*** MATERIAL SUPPLIED
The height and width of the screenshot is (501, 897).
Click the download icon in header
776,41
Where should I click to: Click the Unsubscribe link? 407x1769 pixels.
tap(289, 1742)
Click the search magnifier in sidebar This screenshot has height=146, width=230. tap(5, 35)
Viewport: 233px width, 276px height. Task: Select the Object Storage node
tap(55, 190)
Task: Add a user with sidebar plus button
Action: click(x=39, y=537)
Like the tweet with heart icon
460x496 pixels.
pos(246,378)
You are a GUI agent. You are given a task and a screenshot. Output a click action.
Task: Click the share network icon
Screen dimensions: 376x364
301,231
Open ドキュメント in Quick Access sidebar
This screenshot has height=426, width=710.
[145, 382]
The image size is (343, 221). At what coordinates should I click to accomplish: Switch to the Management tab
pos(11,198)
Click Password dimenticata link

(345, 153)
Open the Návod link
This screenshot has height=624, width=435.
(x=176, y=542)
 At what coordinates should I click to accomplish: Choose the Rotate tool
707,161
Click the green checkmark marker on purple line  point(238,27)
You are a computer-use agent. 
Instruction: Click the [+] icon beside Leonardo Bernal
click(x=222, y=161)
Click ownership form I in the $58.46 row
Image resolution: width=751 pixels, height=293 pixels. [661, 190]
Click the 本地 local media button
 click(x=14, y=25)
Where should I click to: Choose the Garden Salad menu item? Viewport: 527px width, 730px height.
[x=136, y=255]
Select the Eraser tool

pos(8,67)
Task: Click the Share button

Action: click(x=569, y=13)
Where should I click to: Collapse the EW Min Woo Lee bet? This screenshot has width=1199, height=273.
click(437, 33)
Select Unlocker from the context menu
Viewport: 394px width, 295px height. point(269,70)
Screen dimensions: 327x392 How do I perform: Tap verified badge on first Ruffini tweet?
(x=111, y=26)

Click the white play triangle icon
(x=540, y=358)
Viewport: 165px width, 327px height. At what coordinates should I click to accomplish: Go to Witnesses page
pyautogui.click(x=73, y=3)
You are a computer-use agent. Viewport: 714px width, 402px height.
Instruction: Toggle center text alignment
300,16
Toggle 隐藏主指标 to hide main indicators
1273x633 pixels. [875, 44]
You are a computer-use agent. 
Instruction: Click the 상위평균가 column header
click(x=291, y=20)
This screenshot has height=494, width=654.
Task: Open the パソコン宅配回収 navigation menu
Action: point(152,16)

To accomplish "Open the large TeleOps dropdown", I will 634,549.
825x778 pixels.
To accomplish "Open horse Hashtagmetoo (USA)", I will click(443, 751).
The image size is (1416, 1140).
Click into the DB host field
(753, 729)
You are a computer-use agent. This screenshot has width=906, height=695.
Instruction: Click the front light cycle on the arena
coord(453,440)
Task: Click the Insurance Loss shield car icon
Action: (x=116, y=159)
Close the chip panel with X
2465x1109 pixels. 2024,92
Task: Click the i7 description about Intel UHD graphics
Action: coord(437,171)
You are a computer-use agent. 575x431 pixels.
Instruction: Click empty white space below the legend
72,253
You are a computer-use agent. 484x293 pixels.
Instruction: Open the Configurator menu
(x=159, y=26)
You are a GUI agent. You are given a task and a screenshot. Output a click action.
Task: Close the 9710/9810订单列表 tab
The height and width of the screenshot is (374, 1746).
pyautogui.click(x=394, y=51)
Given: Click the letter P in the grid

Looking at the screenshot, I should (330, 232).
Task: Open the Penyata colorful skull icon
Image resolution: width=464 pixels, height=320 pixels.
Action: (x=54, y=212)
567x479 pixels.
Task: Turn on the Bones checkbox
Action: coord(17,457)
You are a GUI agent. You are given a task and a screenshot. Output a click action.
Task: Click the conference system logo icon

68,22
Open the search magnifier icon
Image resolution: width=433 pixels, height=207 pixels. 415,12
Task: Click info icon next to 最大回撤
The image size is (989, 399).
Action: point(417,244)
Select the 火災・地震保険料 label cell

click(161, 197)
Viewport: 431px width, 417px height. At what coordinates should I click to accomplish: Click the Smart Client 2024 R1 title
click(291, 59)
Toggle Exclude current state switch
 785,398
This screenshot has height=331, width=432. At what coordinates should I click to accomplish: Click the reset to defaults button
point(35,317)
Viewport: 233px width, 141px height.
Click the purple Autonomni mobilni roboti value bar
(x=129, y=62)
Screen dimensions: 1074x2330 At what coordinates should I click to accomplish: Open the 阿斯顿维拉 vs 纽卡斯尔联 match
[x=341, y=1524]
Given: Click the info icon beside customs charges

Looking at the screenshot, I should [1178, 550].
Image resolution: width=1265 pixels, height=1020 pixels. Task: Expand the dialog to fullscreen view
******
• _YOUR TASK_
I need each line of the entries that holds the string "will" located and copied.

• _EXERCISE ANSWER_
To accomplish "Open the large TeleOps dropdown", I will 634,549.
To accomplish "Open horse Hashtagmetoo (USA)", I will click(443, 751).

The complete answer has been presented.